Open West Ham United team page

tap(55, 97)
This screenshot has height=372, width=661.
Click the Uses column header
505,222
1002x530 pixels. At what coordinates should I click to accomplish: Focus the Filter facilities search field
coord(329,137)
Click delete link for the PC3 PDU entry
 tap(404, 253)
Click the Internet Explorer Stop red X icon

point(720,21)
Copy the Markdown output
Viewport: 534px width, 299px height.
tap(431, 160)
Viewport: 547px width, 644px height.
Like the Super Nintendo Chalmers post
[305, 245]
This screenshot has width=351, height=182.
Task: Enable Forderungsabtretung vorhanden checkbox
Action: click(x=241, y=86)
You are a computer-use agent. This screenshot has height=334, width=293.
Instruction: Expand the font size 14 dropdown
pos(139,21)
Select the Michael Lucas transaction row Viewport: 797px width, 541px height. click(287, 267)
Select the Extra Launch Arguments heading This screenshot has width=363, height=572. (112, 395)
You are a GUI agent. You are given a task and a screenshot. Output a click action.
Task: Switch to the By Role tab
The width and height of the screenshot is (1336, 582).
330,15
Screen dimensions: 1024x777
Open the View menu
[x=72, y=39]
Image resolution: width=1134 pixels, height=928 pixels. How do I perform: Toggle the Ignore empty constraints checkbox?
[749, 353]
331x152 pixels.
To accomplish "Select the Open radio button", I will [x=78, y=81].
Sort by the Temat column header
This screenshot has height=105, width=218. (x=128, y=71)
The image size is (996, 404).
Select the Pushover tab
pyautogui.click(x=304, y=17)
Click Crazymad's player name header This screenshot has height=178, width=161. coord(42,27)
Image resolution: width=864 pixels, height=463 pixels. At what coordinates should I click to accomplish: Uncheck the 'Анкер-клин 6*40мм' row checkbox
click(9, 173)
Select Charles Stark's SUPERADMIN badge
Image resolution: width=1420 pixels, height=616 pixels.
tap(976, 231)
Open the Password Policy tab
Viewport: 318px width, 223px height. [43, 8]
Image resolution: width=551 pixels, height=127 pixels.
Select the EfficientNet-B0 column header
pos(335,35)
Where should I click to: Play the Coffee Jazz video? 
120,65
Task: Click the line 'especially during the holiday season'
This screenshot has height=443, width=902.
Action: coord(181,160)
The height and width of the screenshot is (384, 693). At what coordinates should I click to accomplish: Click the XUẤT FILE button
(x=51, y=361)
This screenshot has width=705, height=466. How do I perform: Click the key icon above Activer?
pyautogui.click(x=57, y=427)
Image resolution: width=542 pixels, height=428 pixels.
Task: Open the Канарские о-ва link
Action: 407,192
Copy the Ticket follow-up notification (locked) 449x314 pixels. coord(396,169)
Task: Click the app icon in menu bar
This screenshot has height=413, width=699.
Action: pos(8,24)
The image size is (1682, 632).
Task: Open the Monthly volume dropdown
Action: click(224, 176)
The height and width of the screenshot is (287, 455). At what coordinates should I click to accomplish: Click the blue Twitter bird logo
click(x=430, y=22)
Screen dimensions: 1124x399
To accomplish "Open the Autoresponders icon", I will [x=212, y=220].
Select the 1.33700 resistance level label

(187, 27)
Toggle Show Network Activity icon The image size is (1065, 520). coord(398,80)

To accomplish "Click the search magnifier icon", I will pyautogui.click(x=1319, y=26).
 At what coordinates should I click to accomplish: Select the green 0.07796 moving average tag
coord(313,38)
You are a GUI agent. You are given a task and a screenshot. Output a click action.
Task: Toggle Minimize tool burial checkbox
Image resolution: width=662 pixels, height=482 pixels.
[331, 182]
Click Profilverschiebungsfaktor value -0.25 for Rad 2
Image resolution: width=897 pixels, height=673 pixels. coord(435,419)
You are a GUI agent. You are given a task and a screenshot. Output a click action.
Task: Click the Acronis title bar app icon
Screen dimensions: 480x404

^^^^

- _GIVEN PROBLEM_: Can you update the material above by changing every "GUI agent" to "interface agent" and leaving all else untouched?

- _TASK RESULT_:
Open West Ham United team page

tap(55, 97)
This screenshot has height=372, width=661.
Click the Uses column header
505,222
1002x530 pixels. At what coordinates should I click to accomplish: Focus the Filter facilities search field
coord(329,137)
Click delete link for the PC3 PDU entry
 tap(404, 253)
Click the Internet Explorer Stop red X icon

point(720,21)
Copy the Markdown output
Viewport: 534px width, 299px height.
tap(431, 160)
Viewport: 547px width, 644px height.
Like the Super Nintendo Chalmers post
[305, 245]
This screenshot has width=351, height=182.
Task: Enable Forderungsabtretung vorhanden checkbox
Action: click(x=241, y=86)
You are a computer-use agent. This screenshot has height=334, width=293.
Instruction: Expand the font size 14 dropdown
pos(139,21)
Select the Michael Lucas transaction row Viewport: 797px width, 541px height. click(287, 267)
Select the Extra Launch Arguments heading This screenshot has width=363, height=572. (112, 395)
You are a interface agent. You are given a task and a screenshot. Output a click action.
Task: Switch to the By Role tab
The width and height of the screenshot is (1336, 582).
330,15
Screen dimensions: 1024x777
Open the View menu
[x=72, y=39]
Image resolution: width=1134 pixels, height=928 pixels. How do I perform: Toggle the Ignore empty constraints checkbox?
[749, 353]
331x152 pixels.
To accomplish "Select the Open radio button", I will [x=78, y=81].
Sort by the Temat column header
This screenshot has height=105, width=218. (x=128, y=71)
The image size is (996, 404).
Select the Pushover tab
pyautogui.click(x=304, y=17)
Click Crazymad's player name header This screenshot has height=178, width=161. coord(42,27)
Image resolution: width=864 pixels, height=463 pixels. At what coordinates should I click to accomplish: Uncheck the 'Анкер-клин 6*40мм' row checkbox
click(9, 173)
Select Charles Stark's SUPERADMIN badge
Image resolution: width=1420 pixels, height=616 pixels.
tap(976, 231)
Open the Password Policy tab
Viewport: 318px width, 223px height. [43, 8]
Image resolution: width=551 pixels, height=127 pixels.
Select the EfficientNet-B0 column header
pos(335,35)
Where should I click to: Play the Coffee Jazz video? 
120,65
Task: Click the line 'especially during the holiday season'
This screenshot has height=443, width=902.
Action: coord(181,160)
The height and width of the screenshot is (384, 693). At what coordinates should I click to accomplish: Click the XUẤT FILE button
(x=51, y=361)
This screenshot has width=705, height=466. How do I perform: Click the key icon above Activer?
pyautogui.click(x=57, y=427)
Image resolution: width=542 pixels, height=428 pixels.
Task: Open the Канарские о-ва link
Action: 407,192
Copy the Ticket follow-up notification (locked) 449x314 pixels. coord(396,169)
Task: Click the app icon in menu bar
This screenshot has height=413, width=699.
Action: pos(8,24)
The image size is (1682, 632).
Task: Open the Monthly volume dropdown
Action: click(224, 176)
The height and width of the screenshot is (287, 455). At what coordinates should I click to accomplish: Click the blue Twitter bird logo
click(x=430, y=22)
Screen dimensions: 1124x399
To accomplish "Open the Autoresponders icon", I will [x=212, y=220].
Select the 1.33700 resistance level label

(187, 27)
Toggle Show Network Activity icon The image size is (1065, 520). coord(398,80)

To accomplish "Click the search magnifier icon", I will pyautogui.click(x=1319, y=26).
 At what coordinates should I click to accomplish: Select the green 0.07796 moving average tag
coord(313,38)
You are a interface agent. You are given a task and a screenshot. Output a click action.
Task: Toggle Minimize tool burial checkbox
Image resolution: width=662 pixels, height=482 pixels.
[331, 182]
Click Profilverschiebungsfaktor value -0.25 for Rad 2
Image resolution: width=897 pixels, height=673 pixels. coord(435,419)
You are a interface agent. You are given a task and a screenshot. Output a click action.
Task: Click the Acronis title bar app icon
Screen dimensions: 480x404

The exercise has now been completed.